:: MATERIAL SUPPLIED ::
== Segment start ==

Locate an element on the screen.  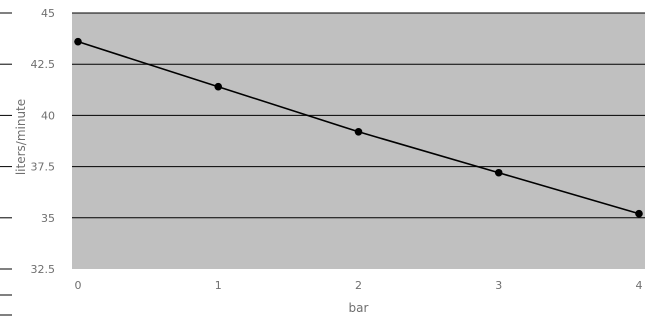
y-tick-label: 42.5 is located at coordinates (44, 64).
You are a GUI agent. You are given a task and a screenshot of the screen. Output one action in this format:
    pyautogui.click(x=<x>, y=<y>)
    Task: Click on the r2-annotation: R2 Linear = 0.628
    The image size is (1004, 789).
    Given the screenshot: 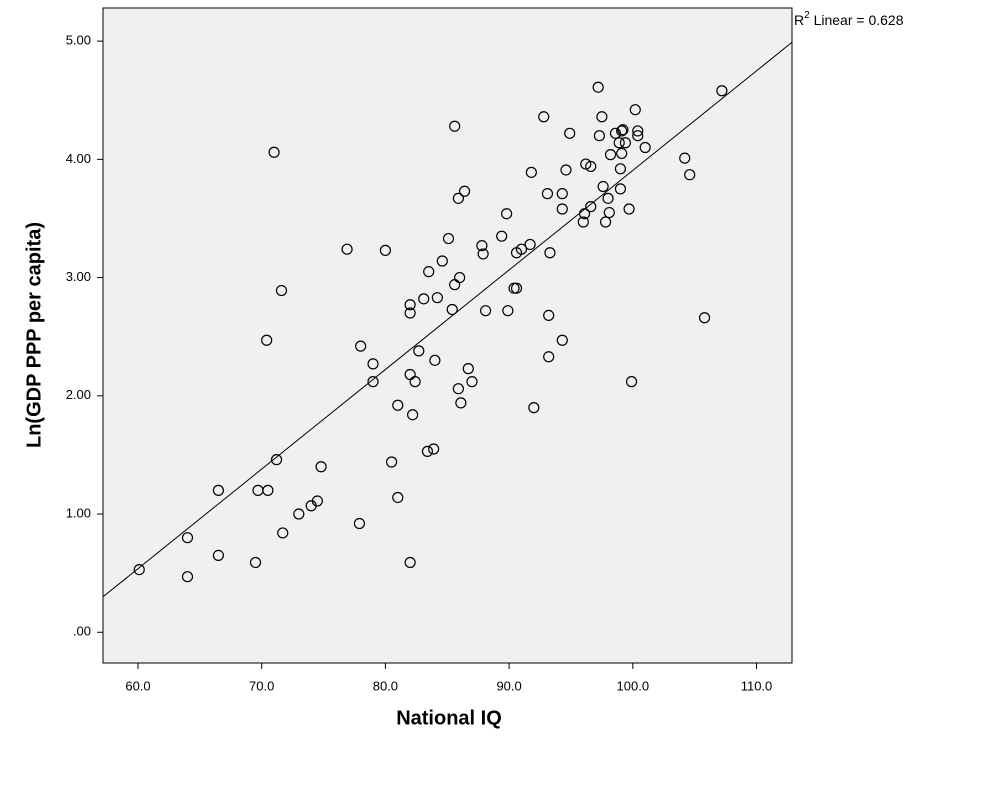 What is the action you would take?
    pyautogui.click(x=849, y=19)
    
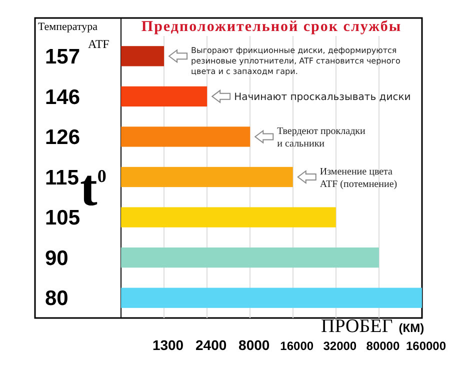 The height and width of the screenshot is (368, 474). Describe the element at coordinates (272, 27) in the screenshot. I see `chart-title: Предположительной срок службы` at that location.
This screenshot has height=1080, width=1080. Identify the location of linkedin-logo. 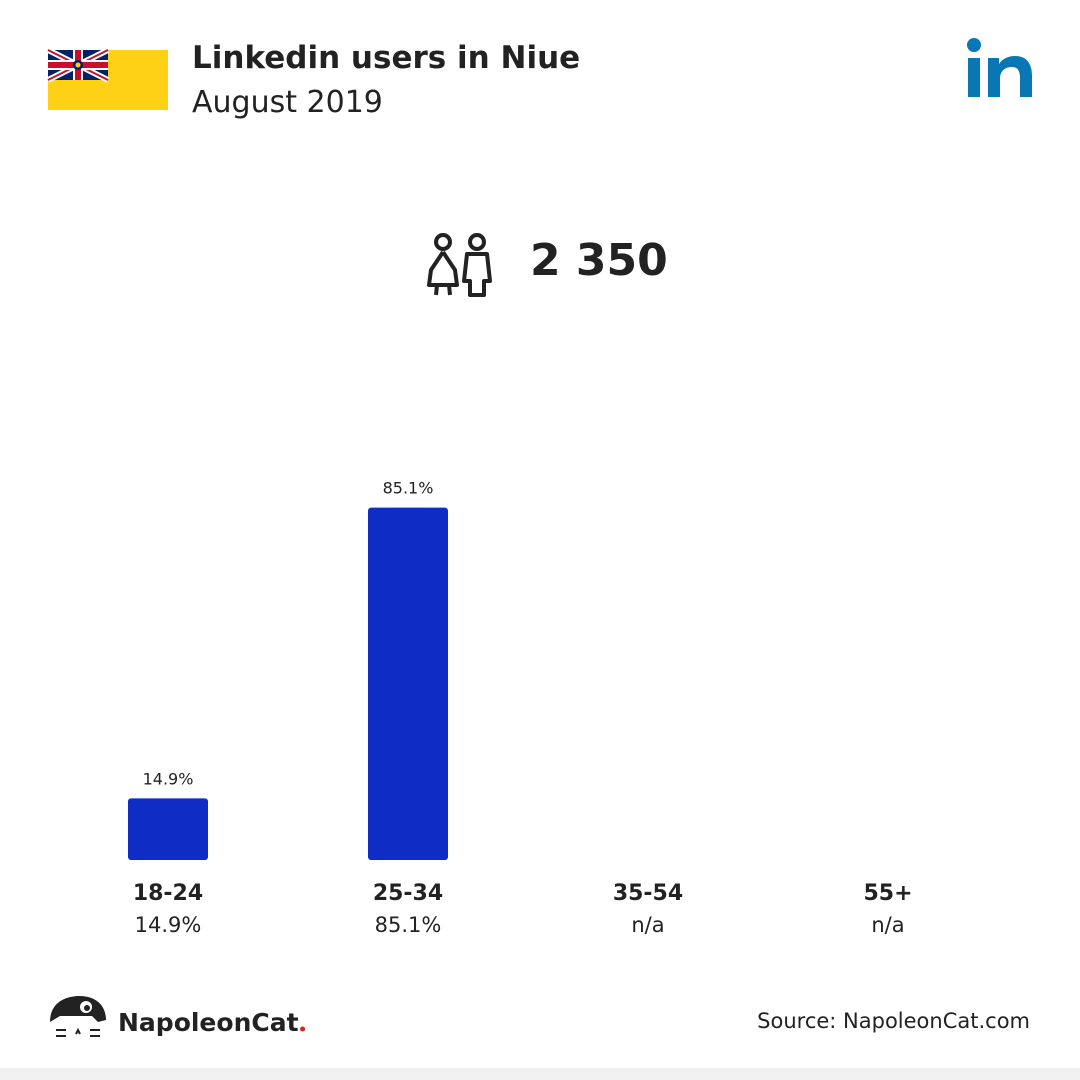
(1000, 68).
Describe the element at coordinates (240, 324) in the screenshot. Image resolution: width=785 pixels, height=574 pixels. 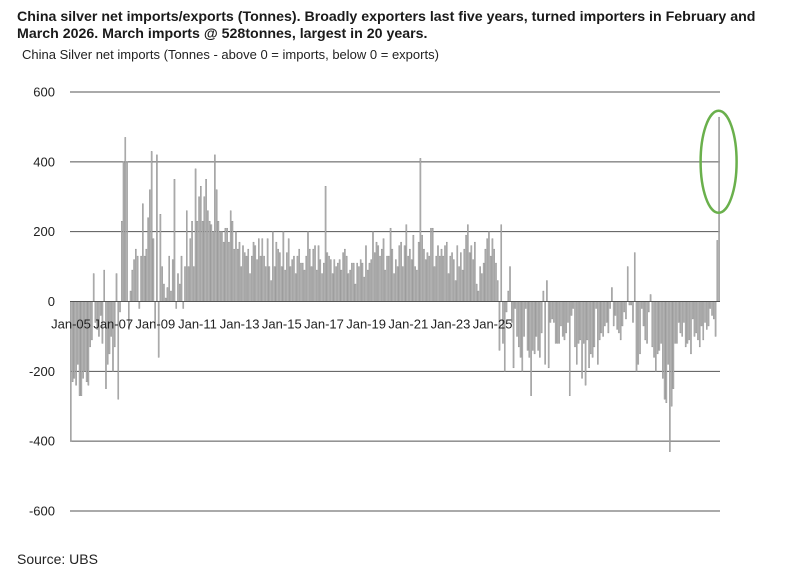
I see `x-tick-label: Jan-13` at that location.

== Segment end ==

:: ABOUT THIS EXERCISE ::
Could you copy out the lines from the one containing "This screenshot has" through the last line of the records, both ends included, word for word and without the pictures?

:: ANSWER SPACE ::
This screenshot has height=1080, width=1080. Identify the location of linkedin-logo. 
(1000, 68).
Describe the element at coordinates (240, 324) in the screenshot. Image resolution: width=785 pixels, height=574 pixels. 
I see `x-tick-label: Jan-13` at that location.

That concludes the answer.